Asked to assess the current attorney general’s office and its effectiveness, Torrez wrote that Balderas’ administration was “too reluctant to support local prosecutors in assessing the shootings of officers involved and too willing to contract out the consumer protection cases to out-of-state contributors,” noting that Colón received campaign donations from out-of-state law firms.
Torrez said his career as a prosecutor was marked by what he saw in many New Mexico homes where poverty and violence collided, often with terrible results.
Although diversion and law enforcement can have short-term effects on the crime rate, he said, “the long-term solution to the public safety challenge lies in heavy and heavy investment in traumatized children and destabilized families”.
Torrez said he would become more involved in shaping criminal policy in New Mexico — taking an active role in ongoing debates about remand reform and examining alternatives to incarceration. Both are burning issues.
Dealing with crime
The thorny issue of bail reform, a contentious topic on both ends of the law-and-order debate in New Mexico, looms for the next attorney general, and possibly politicians across the state. .
Torrez has been candid about the state’s pretrial detention system, saying it still needs fine-tuning. It was amended several years ago to eliminate monetary obligations for low-level criminals without the means to post bail. It also ended the practice of allowing judges to detain dangerous defendants indefinitely, regardless of their ability to post bail.

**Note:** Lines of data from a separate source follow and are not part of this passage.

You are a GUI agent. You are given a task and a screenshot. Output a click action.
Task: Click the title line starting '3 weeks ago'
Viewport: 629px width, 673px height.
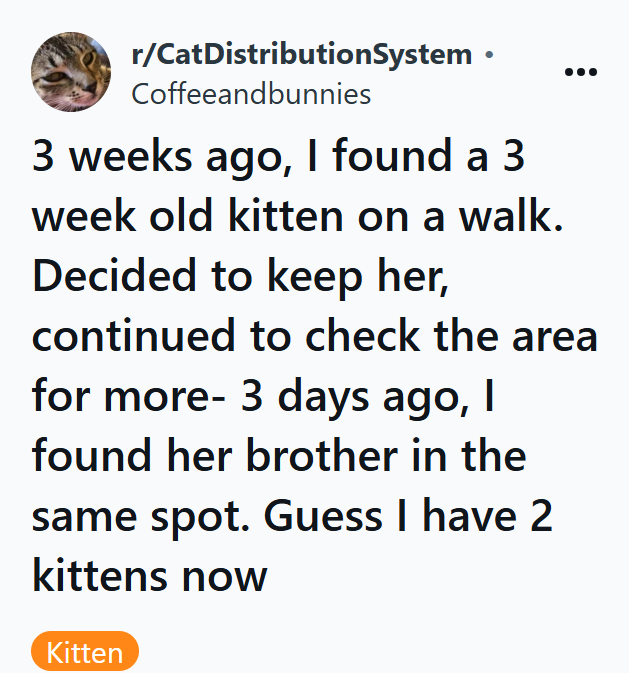tap(282, 158)
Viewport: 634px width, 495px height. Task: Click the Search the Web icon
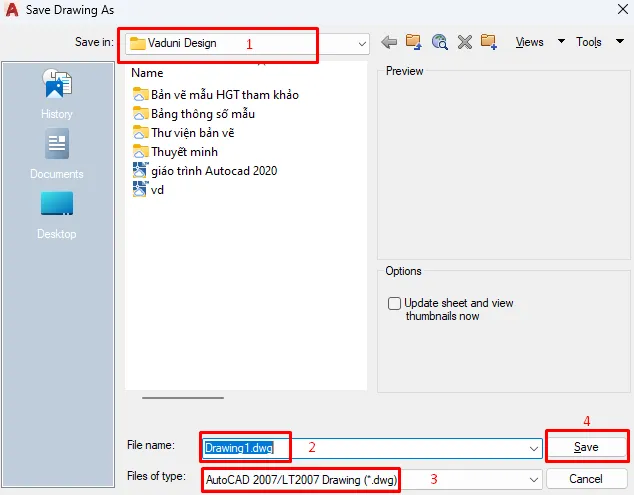(439, 42)
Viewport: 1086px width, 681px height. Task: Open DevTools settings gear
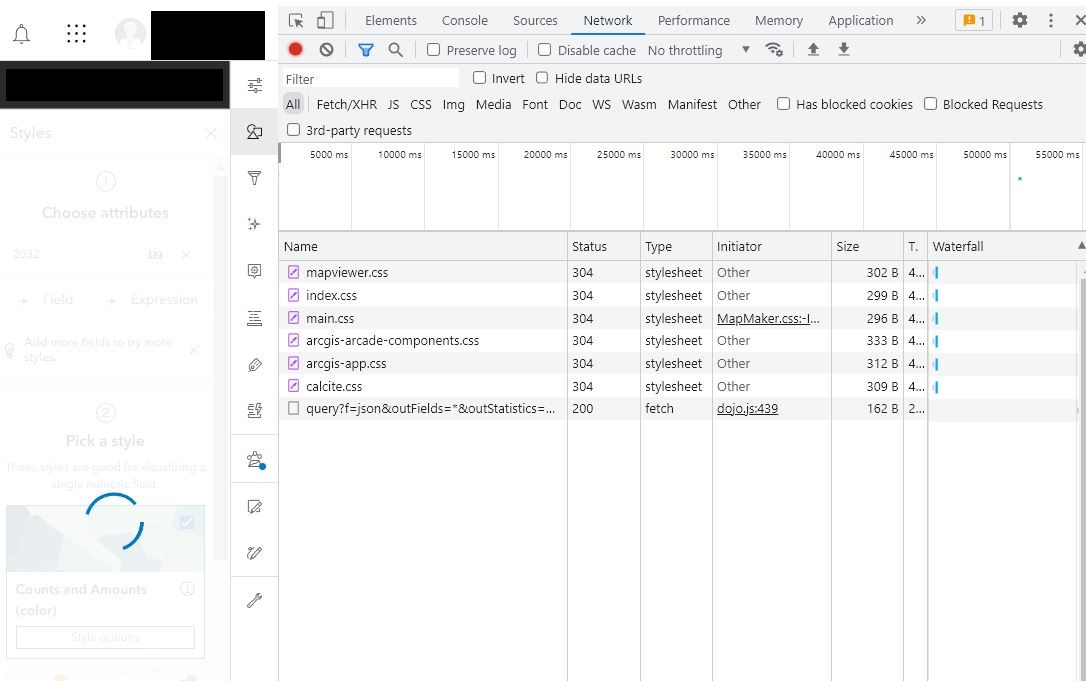coord(1019,20)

“Based on my review of the data, there are too many violent repeat offenders being released into communities,” Torrez said.
His conclusion is disputed by members of the criminal defense bar, who cite a 2021 UNM study which showed that only 15% of defendants released pending trial out of custody are charged with a new offense.

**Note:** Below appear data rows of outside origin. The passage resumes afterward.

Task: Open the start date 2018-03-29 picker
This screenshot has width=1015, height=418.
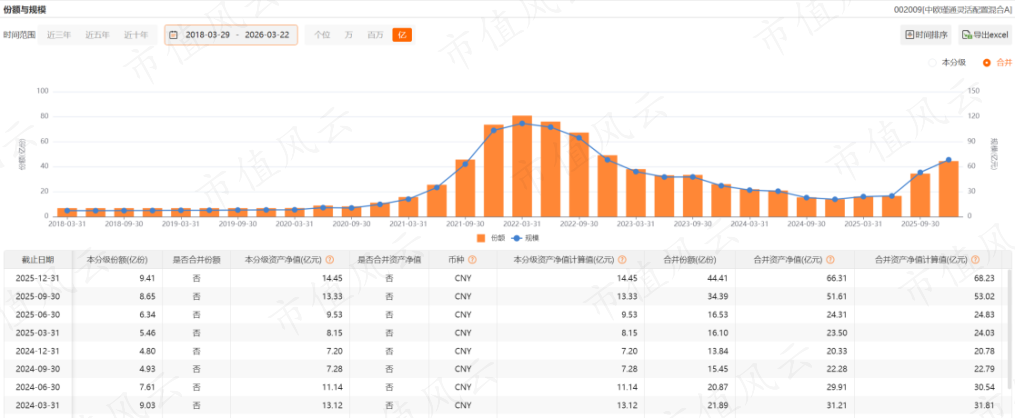Action: (207, 35)
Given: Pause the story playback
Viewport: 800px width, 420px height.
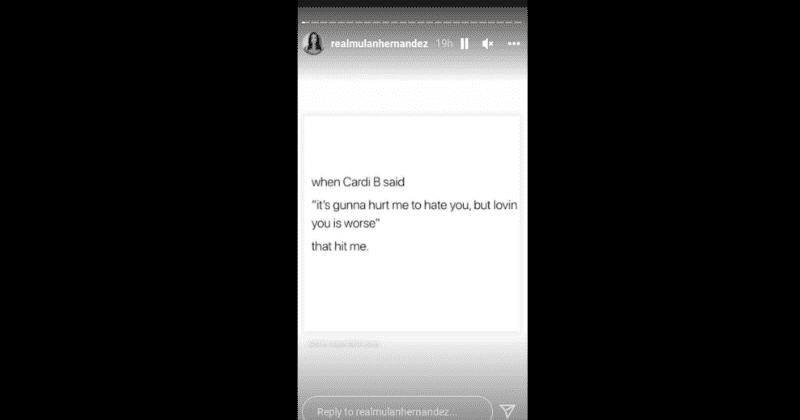Looking at the screenshot, I should click(x=464, y=44).
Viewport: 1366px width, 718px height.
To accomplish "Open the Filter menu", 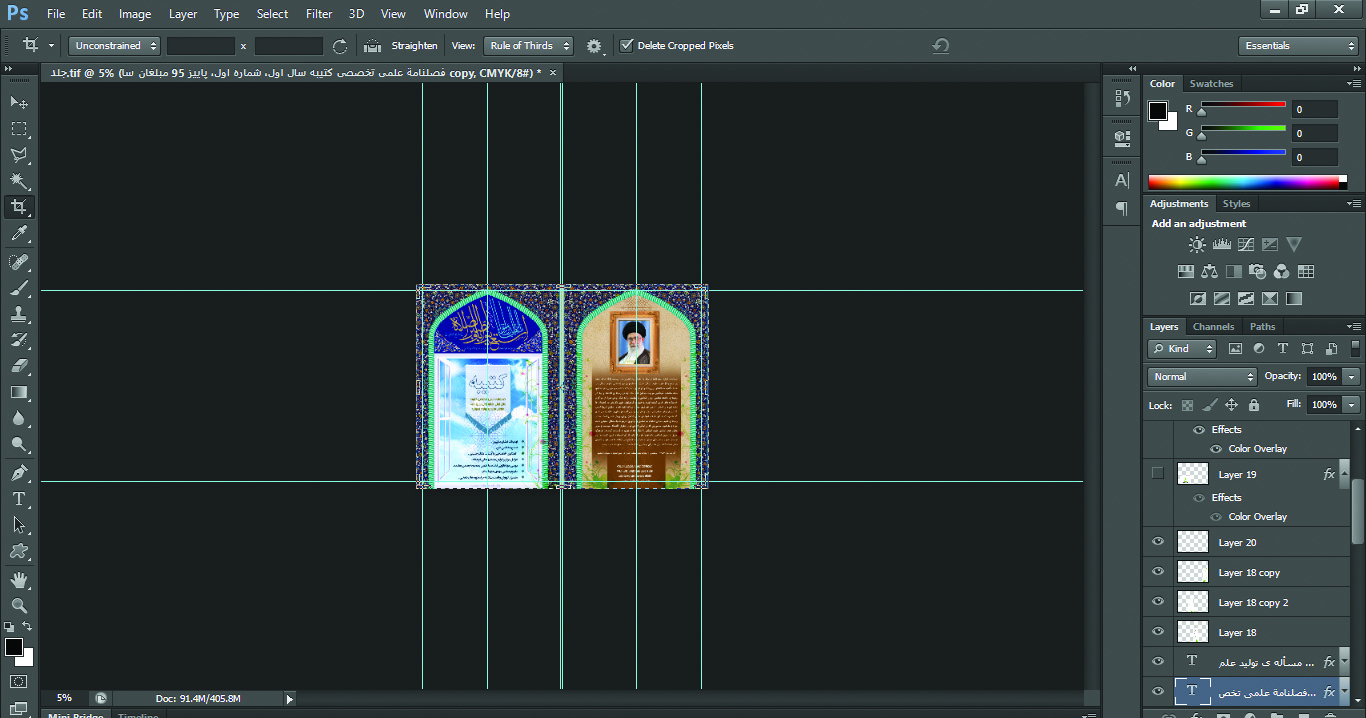I will click(x=319, y=14).
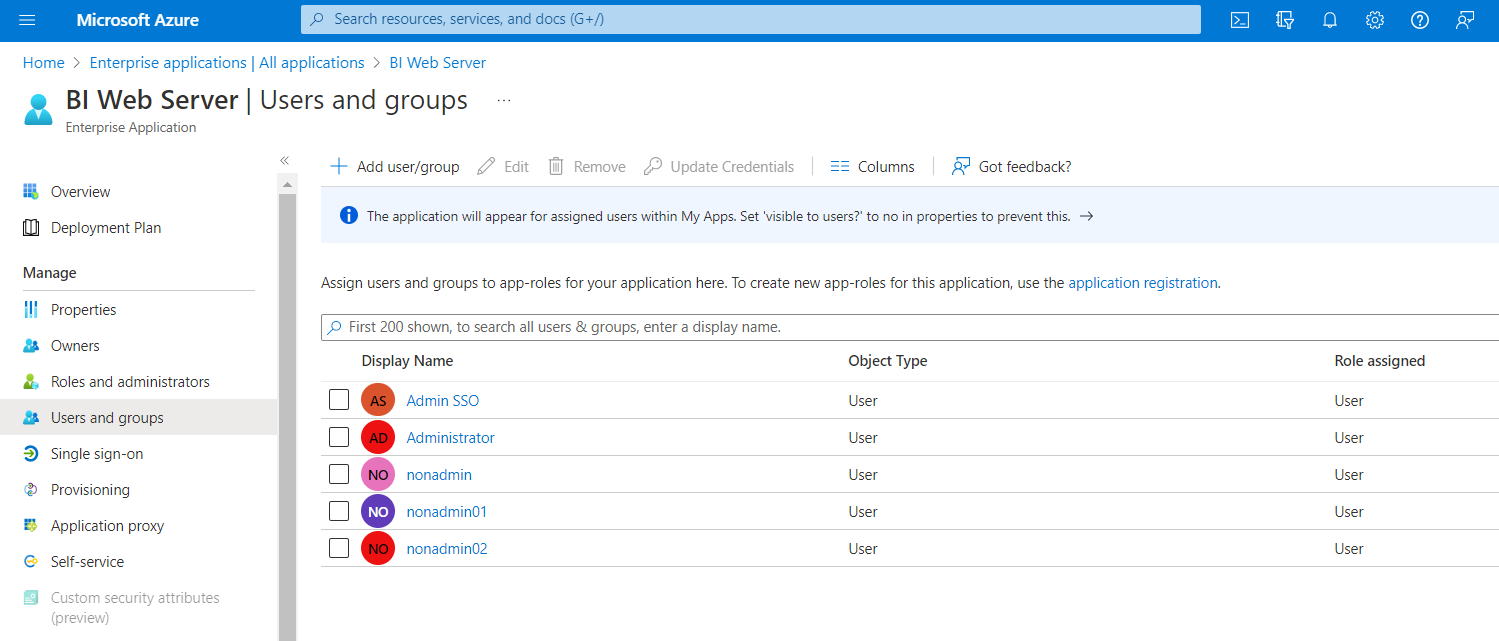Screen dimensions: 1499x641
Task: Go to Single sign-on in sidebar
Action: coord(97,454)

Torrez pushed unsuccessfully in the last legislative session for a solution that would have adopted a method used federally and elsewhere, in which defendants charged with certain crimes would automatically be held without bond unless their lawyer could prove that they are not dangerous to the community.

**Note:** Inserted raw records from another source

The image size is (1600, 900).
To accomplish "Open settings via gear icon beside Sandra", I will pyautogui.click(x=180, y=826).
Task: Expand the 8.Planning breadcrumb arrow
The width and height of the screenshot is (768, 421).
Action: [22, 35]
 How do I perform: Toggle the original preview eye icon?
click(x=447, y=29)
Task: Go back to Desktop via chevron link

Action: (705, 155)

New Mexico’s current system requires prosecutors to demonstrate with clear and compelling evidence that a defendant is so dangerous that no release conditions could protect the community from it.
Torrez said if a system similar to the federal method were implemented, he would support rules requiring cases involving defendants held without bail to be resolved within specific time frames, as is the case in federal courts.
“If the legislature doesn’t think that’s an appropriate solution, I’m willing and willing to engage with them on what would be a more appropriate solution,” Torrez said. “What I don’t accept is that the current system is working.”
Colón said he also thinks “it’s time to reevaluate and see what’s not working and make adjustments” to the pretrial detention system, but said he doesn’t support the legislative push to Torrez because he didn’t think there had been a solid enough discussion of all the variables.
“When you talk about shifting the burden off people and affecting civil rights and not making sure they’re protected in the system — especially communities of color and communities on the margins economically — I think you have to pump the brakes and make sure we’re delivering a system that works for everyone,” he said. “Both [for those] who have power and those who don’t.
The nomination battle was costly: Colón and Torrez both raised more than $1 million while campaigning for a job that pays $95,000 a year.
According to the Secretary of State’s website, Colón overvalued Torrez, taking about $1.4 million to his opponent’s $1 million. Much of Colón’s money comes from larger contributions, some from out-of-state law firms. Torrez contributors — which also included out-of-state donors — donated in smaller amounts. It’s unclear where the majority of his money was spent, most of it is categorized as “other” on the website.